The new flurry of next generation handhelds has brought with them a portable avalanche of bells and whistles.
Among them, enhanced audio capabilities are now standard equipment, long-awaited by many potential handheld buyers.
In this article, we'll discuss the complexities of creating, using, and faithfully reproducing digital
sounds, and how audio hardware capabilities may affect your decision to purchase a new device.
To understand how sound is reproduced on a handheld, it's useful to cover some basics on how digital
sound waves are created and perceived. In the real, non-digital world, sounds propagate through the air as pressure waves,
and are strictly analog, real-time phenomena. In non-geek terms, as pressure waves strike our
eardrums (and transfer energy to them), the energy in any microsecond is not limited to a single set of
possible values, but can be anywhere within a continuous range of values. Furthermore, the pressure exerted
is constantly changing with time, and the speed that these changes can occur is nearly unlimited.
When these same sounds are converted to the digital world, however, limits appear which don't exist in the real world.
On a computer, a sound wave is converted into a stream of numbers by the process of sampling. Sampled sounds approximate
their true-life counterparts by taking snapshots, called "samples," of a sound wave's energy at regular quick intervals,
and storing each energy value as a number in the sampled data stream. When played back, the numbers are re-used to replicate
the original sound wave's shape.
The quality of the reproduction depends on how accurately it mimics the original sound wave. This depends primarily on two factors,
the dynamic range of the sound samples, and the frequency response.

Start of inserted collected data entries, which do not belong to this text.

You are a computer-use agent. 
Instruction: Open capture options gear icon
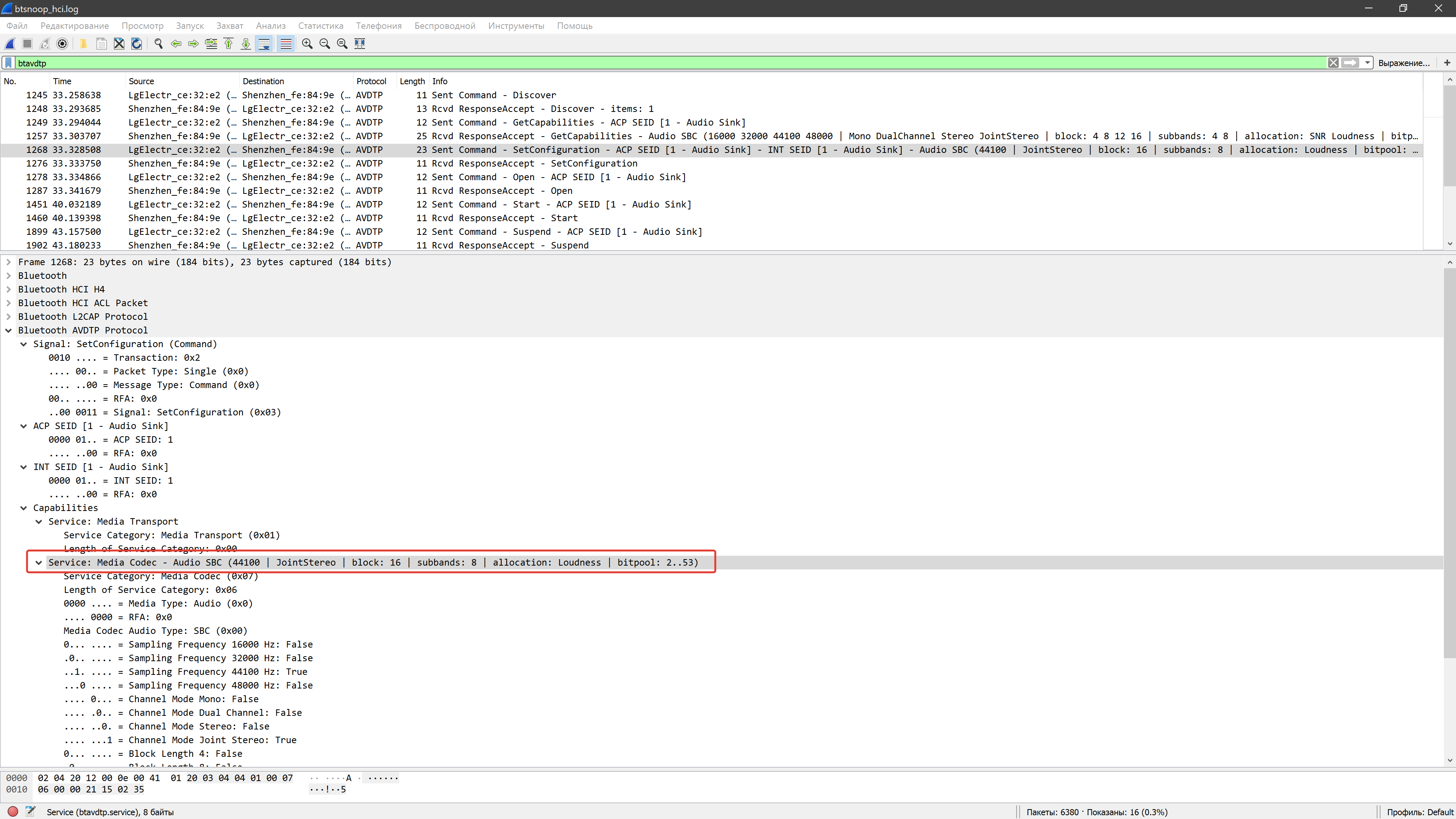pyautogui.click(x=63, y=44)
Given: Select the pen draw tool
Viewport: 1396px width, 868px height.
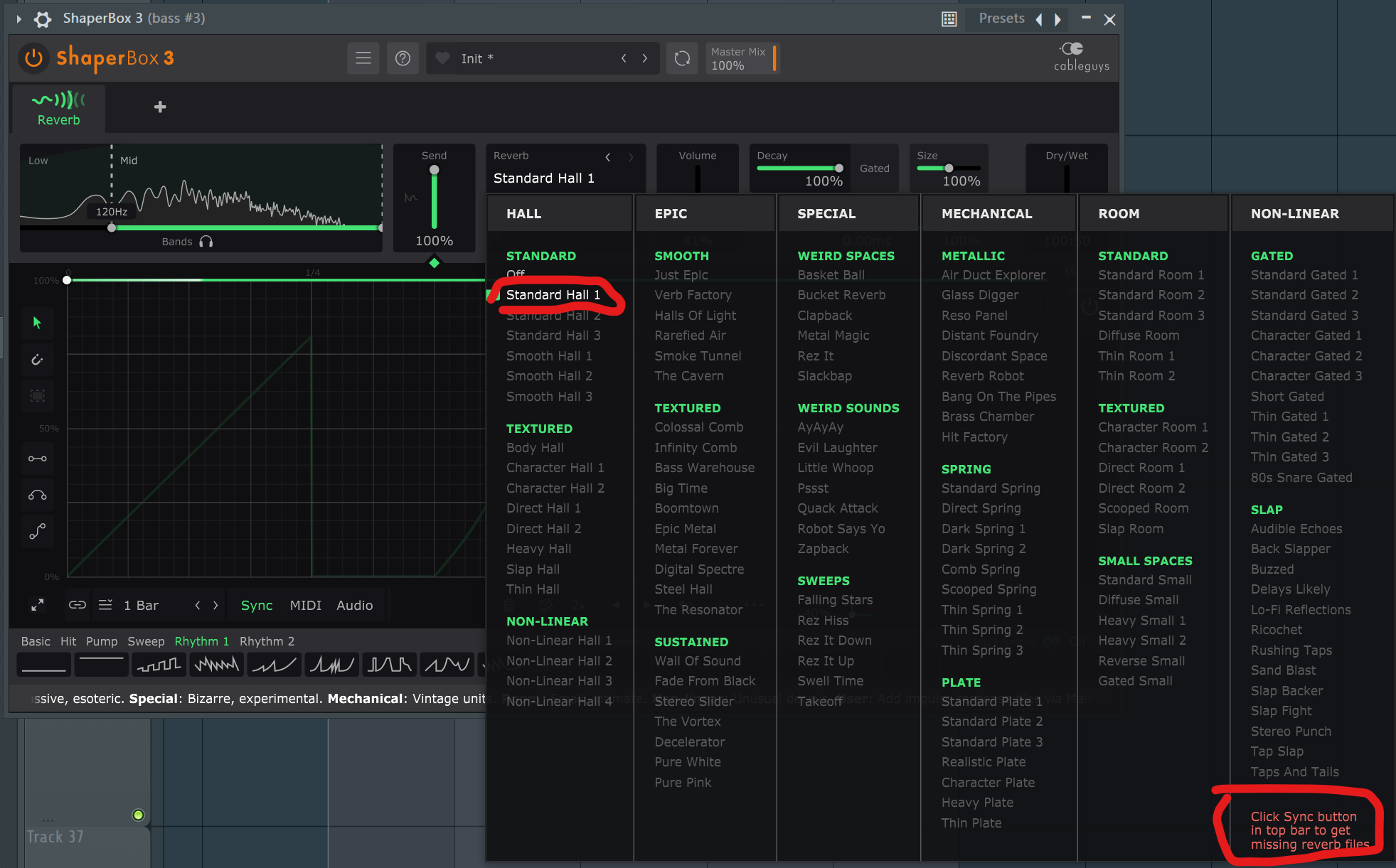Looking at the screenshot, I should pyautogui.click(x=37, y=360).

The dynamic range of the digital wave is determined by the range of possible values associated with each sample point.
For instance, an 8-bit number can store 256 values ranging from 0 to 255 (or -128 to +127). When a sound wave is sampled,
the sound energy is mapped so that the loudest part of the wave uses the full range of numbers. Thus, the values in an
8-bit sound sample go back and forth between -128 and +127, with silence represented by a stream of zeroes.
When the dynamic range is too small to accurately reproduce the shape of the original sound wave, the result is perceived
as noise in the playback. Human ears have a difficult time noticing a 1/255th difference in volume, equal to 8-bit precision.
Yet, 16-bits (taking twice as much space and yielding 65536 values), is considered the standard for high quality audio.
The difference exists because when the loudest part of a waveform is mapped to the full range of sampled values, the quieter
parts of the wave don't get the benefit of all the bits of data. For instance, if you were to sample the 1812 Overture, you'd
want to adjust your mapping so the loud "boomy" bits of the piece gave you values that ranged from -128 to +127. These parts
would use all 8 bits, and would probably sound just fine. The quieter bits, however, would not fare so well. If they were, say,
only 1/16th the volume of the loudest part of the music, then they would range from -7 to +8, effectively using
only 4 bits of the full 8-bit sample. By resampling the entire wave in 16-bits, however, even the quiet part above would still get
12 bits of precision, yielding much better overall sound.
The second component, frequency response, refers to the speed at which the digital samples are taken, and is measured
in samples per second, or Hertz (Hz). When the
sound values are changing rapidly, the sample rate must increase to accurately reflect the shape of the original
sound wave. A fast-changing waveform represents not only Ella-Fitzgerald-wine-glass-shattering high-frequency notes,
but the high-frequency components of instruments like drums, cymbals, and other
percussion instruments. When the sampling rate is insufficient to reproduce the
original waveform, these sounds are perceived as "muddied" or less "crisp" than the originals.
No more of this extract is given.